While acknowledging that real progress has been made, Dr. Anderson challenged the notion that health care was in the middle of a “technological revolution.” “Off the shelf” solutions to health care IT needs are usually not available, medical software development is expensive and medical applications using products created for other purposes often do not work. “Yes, we are experiencing real change” he said. “But the transformation is slow and far from complete.”
Dr. Delbanco framed his analysis of IT usefulness in terms of how it helps in the doctor-patient relationship. He said IT has given doctors and patients the ability to easily “convene around a shared patient record.” This, combined with a streamlining of information flow to clinicians, administrators and clerks, helps keep the patient fully informed. He regrets that IT has brought about a loss of privacy of the medical record, but said that at this point, ‘there’s no going back.”
According to Dr. Deering, a Pew Internet and American Life Project survey found that 70% of those who search for health information on the internet said that information influenced their decision about treatment; 50% said it led them to ask a doctor new questions or get a second opinion; and 28% said it affected their decision about whether or not to visit a doctor.

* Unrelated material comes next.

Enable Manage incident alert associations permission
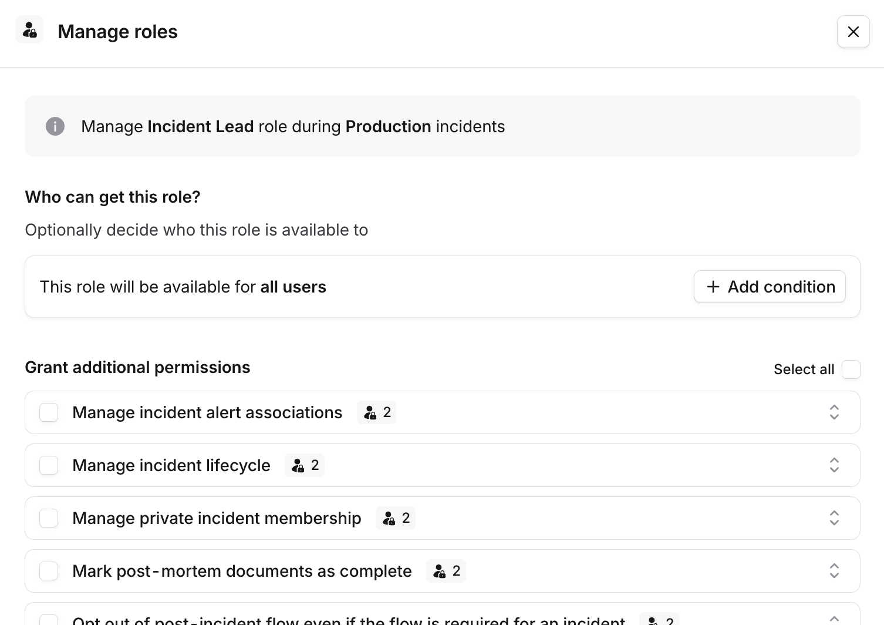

The National Committee on Vital and Health Statistics has been pushing for the development of a National Health Information Infrastructure (NHII) in order to capitalize more fully on dramatic transformations in information and communication technologies to improve health on a national and global scale. Dr. Deering said the NHII should be a set of technologies, standards, applications, systems, values, and laws that support all facets of individual health, health care, and public health, and that connects distributed health information in the framework of a secure network with strict confidentiality protections. But, she said, to implement the NHII, strong federal leadership, increased health-related IT funding and laws that protect privacy and make health data gathering easier are needed.
Funded by a generous grant from The Commonwealth Fund, the Wagner-Commonwealth Dialogue Series creates opportunities to facilitate the timely translation of health services research findings –even work in progress –from the researcher to practitioner, policymaker and the informed public.